◆ **Exercise requirements**
Scan the records for "button" and copy each line that contains it.

◆ **Available records**
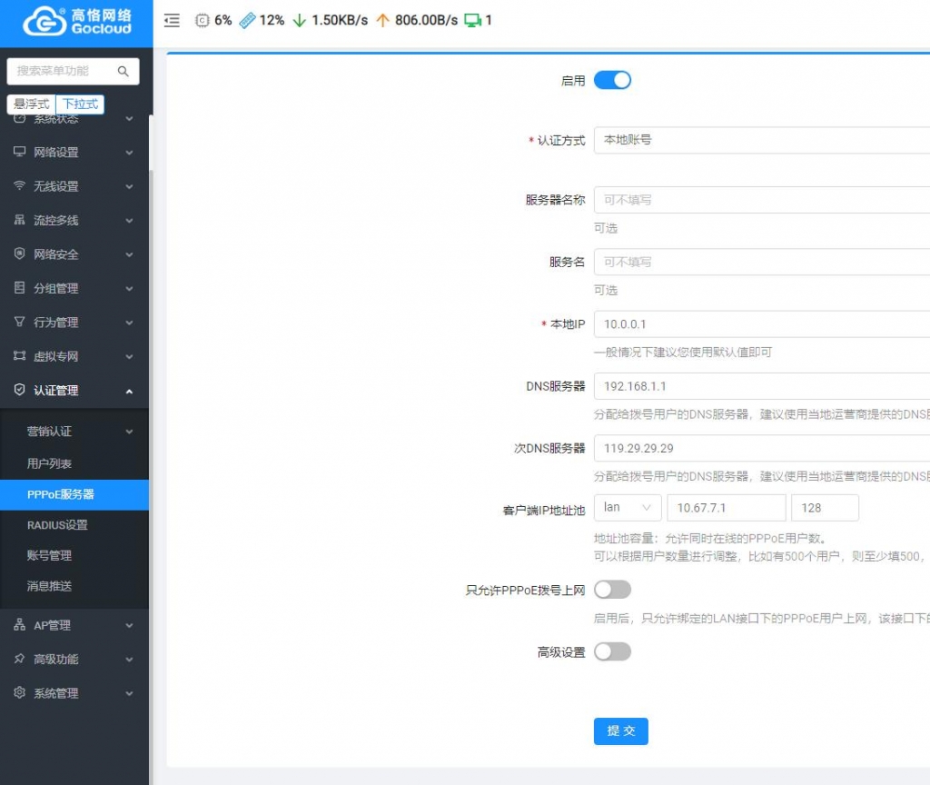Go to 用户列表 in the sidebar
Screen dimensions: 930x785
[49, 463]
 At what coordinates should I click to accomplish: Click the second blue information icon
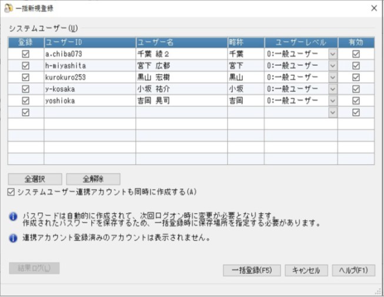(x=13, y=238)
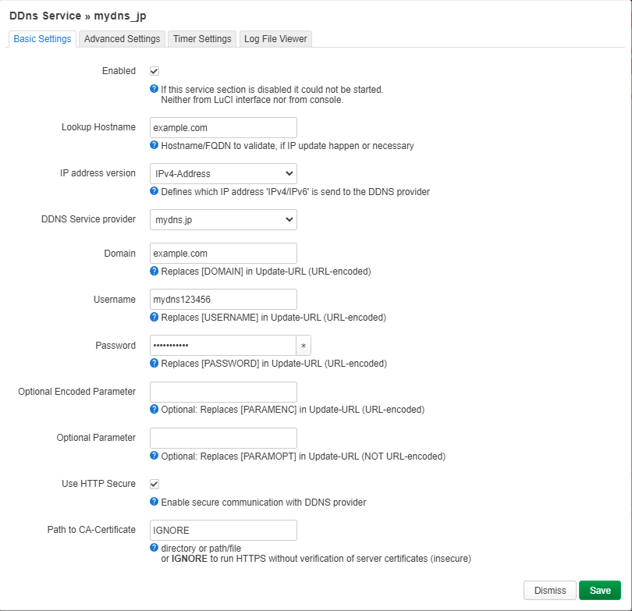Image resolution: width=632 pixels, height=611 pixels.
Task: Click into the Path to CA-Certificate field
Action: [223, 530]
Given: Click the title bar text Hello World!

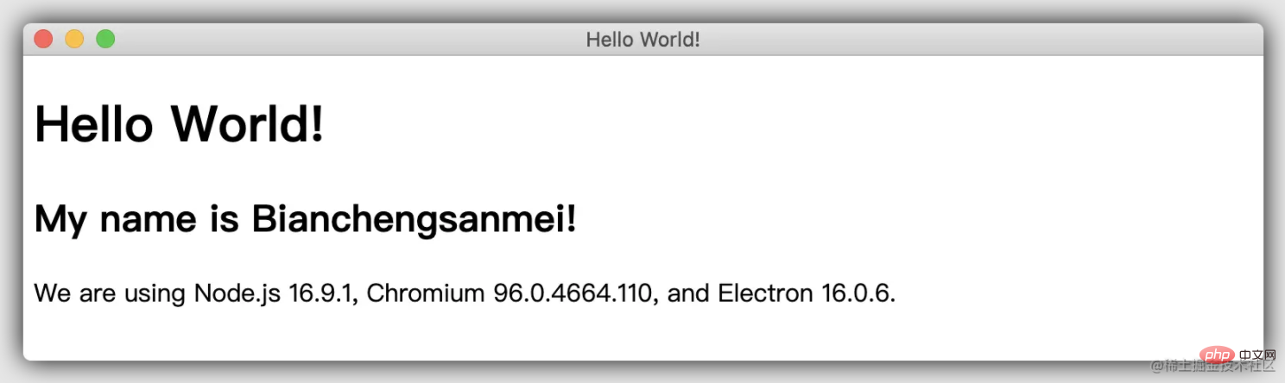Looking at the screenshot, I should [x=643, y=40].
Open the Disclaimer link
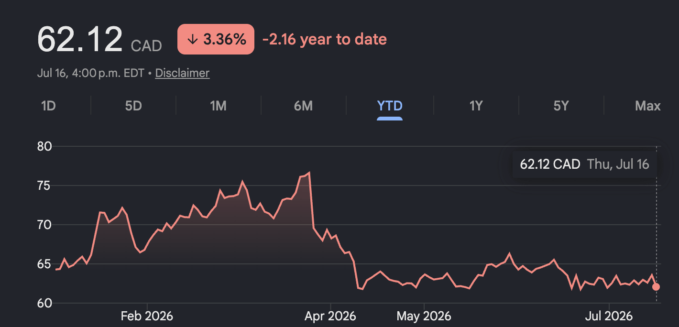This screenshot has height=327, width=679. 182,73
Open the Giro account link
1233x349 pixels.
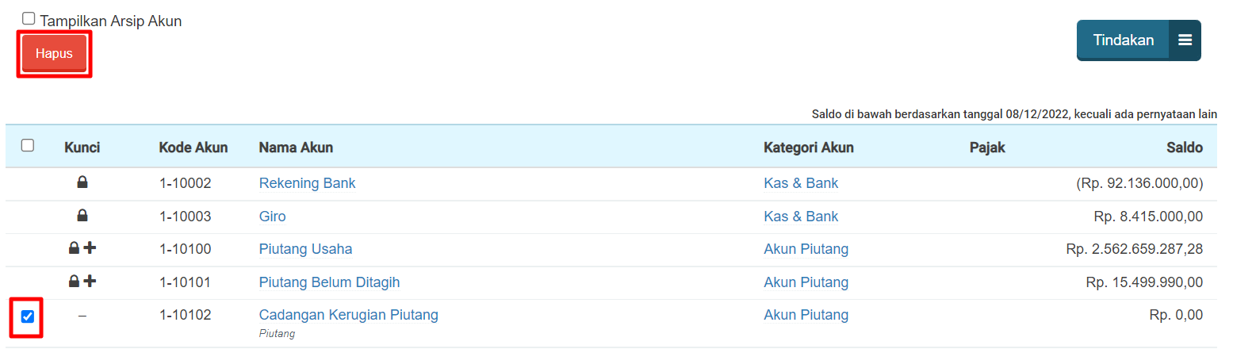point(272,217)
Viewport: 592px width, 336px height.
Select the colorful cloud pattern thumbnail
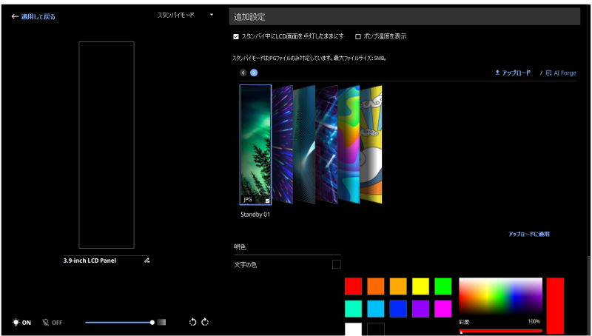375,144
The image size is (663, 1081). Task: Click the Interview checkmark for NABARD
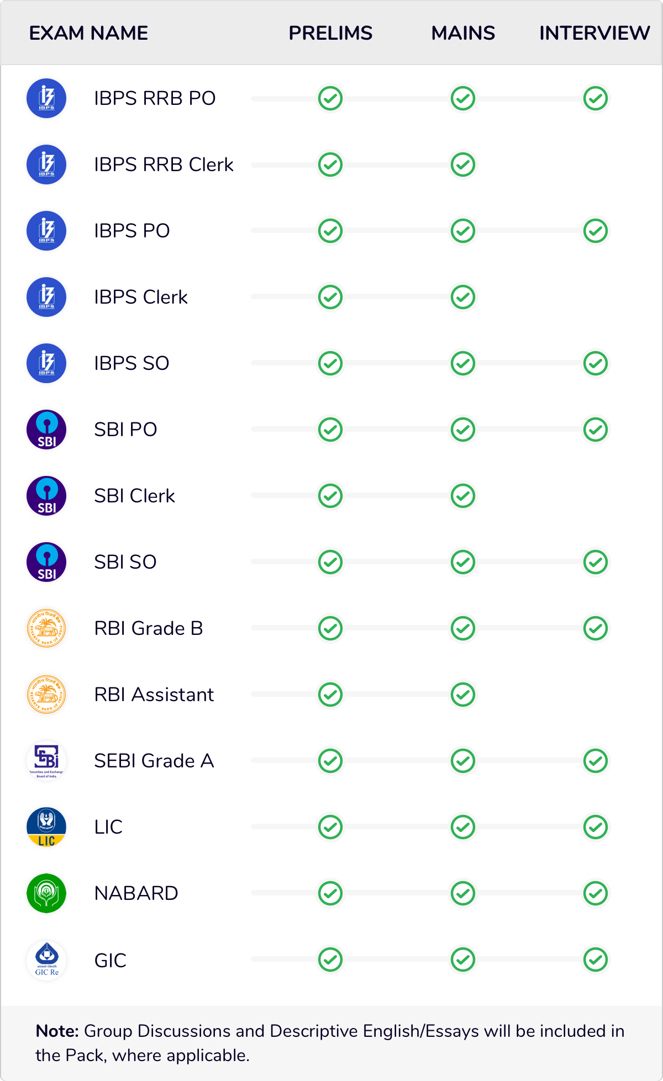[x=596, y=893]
--
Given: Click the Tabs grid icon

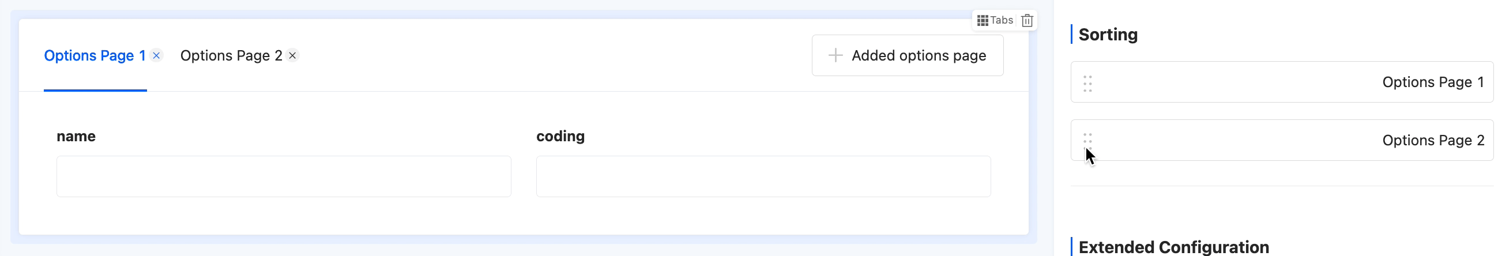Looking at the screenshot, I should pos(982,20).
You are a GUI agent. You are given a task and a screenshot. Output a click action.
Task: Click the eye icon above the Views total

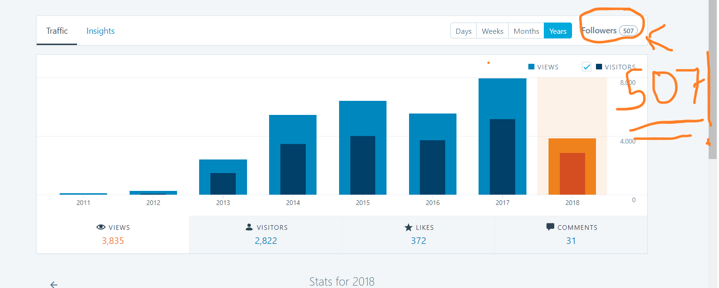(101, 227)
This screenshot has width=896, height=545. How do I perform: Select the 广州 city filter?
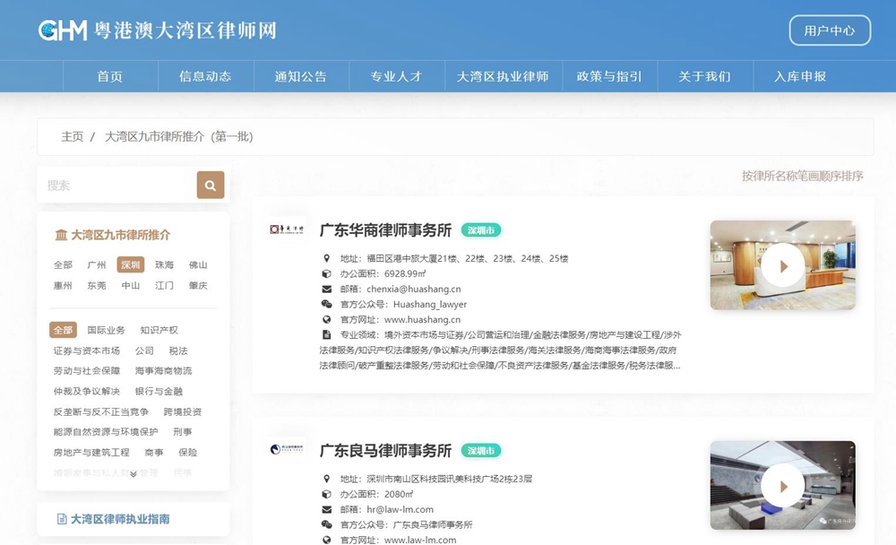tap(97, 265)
--
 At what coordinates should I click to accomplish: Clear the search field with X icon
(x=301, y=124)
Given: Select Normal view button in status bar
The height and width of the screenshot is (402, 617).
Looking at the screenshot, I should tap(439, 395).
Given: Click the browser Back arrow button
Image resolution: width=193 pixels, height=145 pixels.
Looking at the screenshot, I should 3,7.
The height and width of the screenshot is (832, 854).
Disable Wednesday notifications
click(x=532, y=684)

◆ **Answer to this task**
Given: Select Normal view button in status bar
Given: Click the browser Back arrow button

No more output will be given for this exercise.